Improvement was seen in studies of people with non-small-cell lung cancer (23% reduction) and those with the less common small-cell lung cancer (25% reduction) as well as in studies that included people with both types or whose histological type was not specified (19% reduction). Smoking cessation also appeared to improve disease-free survival, although these data were more limited.

“There are several plausible biologic mechanisms able to explain the observed effect of smoking cessation on patients with lung cancer’s survival. Tobacco smoke promotes tumor growth, progression and dissemination; decreases the efficacy of, and tolerance to, radiation and systemic therapy; and increases the risk of postoperative complications and second primary cancers,” the study authors wrote. “Continued smoking during treatment surely has an impact on comorbidities, but it also seems to be true for treatment efficacy.”

While chemotherapy seems to be more effective for nonsmokers, they added, some studies have shown that smokers appear to benefit more from immunotherapy, perhaps because they have a higher tumor mutation burden, which attracts cancer-fighting T cells. But the KEYNOTE-024 trial, which compared Keytruda (pembrolizumab) versus chemotherapy, found that former smokers had better survival outcomes than current smokers.

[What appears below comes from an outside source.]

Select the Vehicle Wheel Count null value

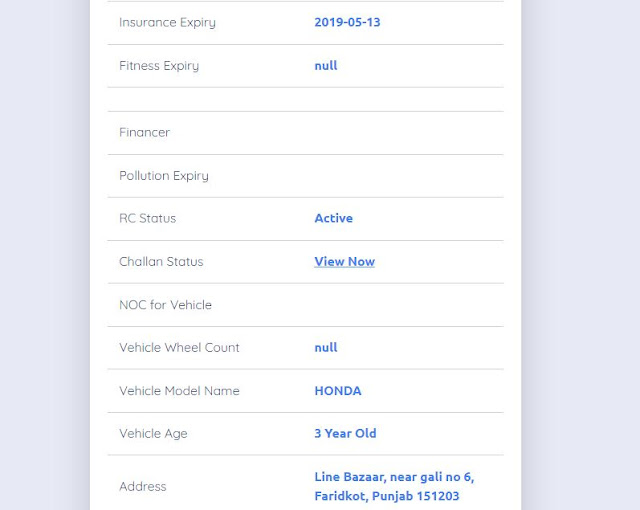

This type of analysis has some limitations and possible sources of bias. For example, people who continue to smoke and those who are able to quit may differ in important ways, and they might be given different types of treatment. And people with earlier-stage cancer—who have a better chance of survival—might be more motivated to quit.

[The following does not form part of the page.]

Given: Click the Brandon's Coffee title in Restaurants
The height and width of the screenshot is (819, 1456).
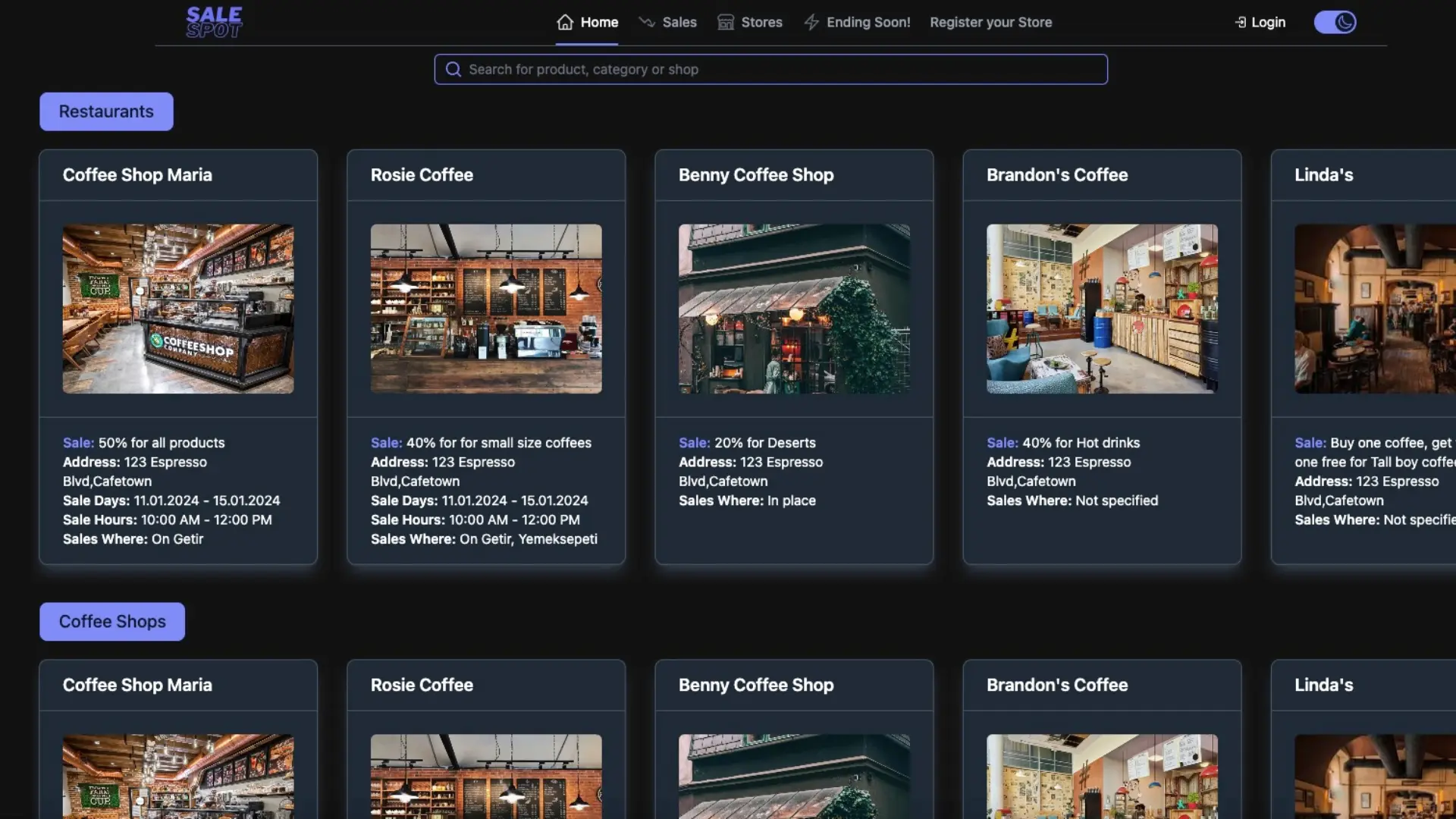Looking at the screenshot, I should coord(1056,175).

The researchers recommended that oncologists and health care systems should integrate smoking cessation programs into lung cancer care. What’s more, lung cancer screening, which targets heavy smokers, could serve as a “teachable moment” to help participants quit.

“[T]he data currently available are, in our opinion, robust enough to conclude with the recommendation that inviting patients to quit smoking at diagnosis or during treatment or follow-up encounters, and giving them all the support necessary to succeed in their attempts to quit and remain abstinent during and after therapy, should arguably become a nonoptional part of the management of these patients given the potentially large gain in survival that can ensue,” the authors wrote.

While some people diagnosed with lung cancer may feel hopeless and think there’s no point in stopping smoking now, these findings show that it’s never too late to quit.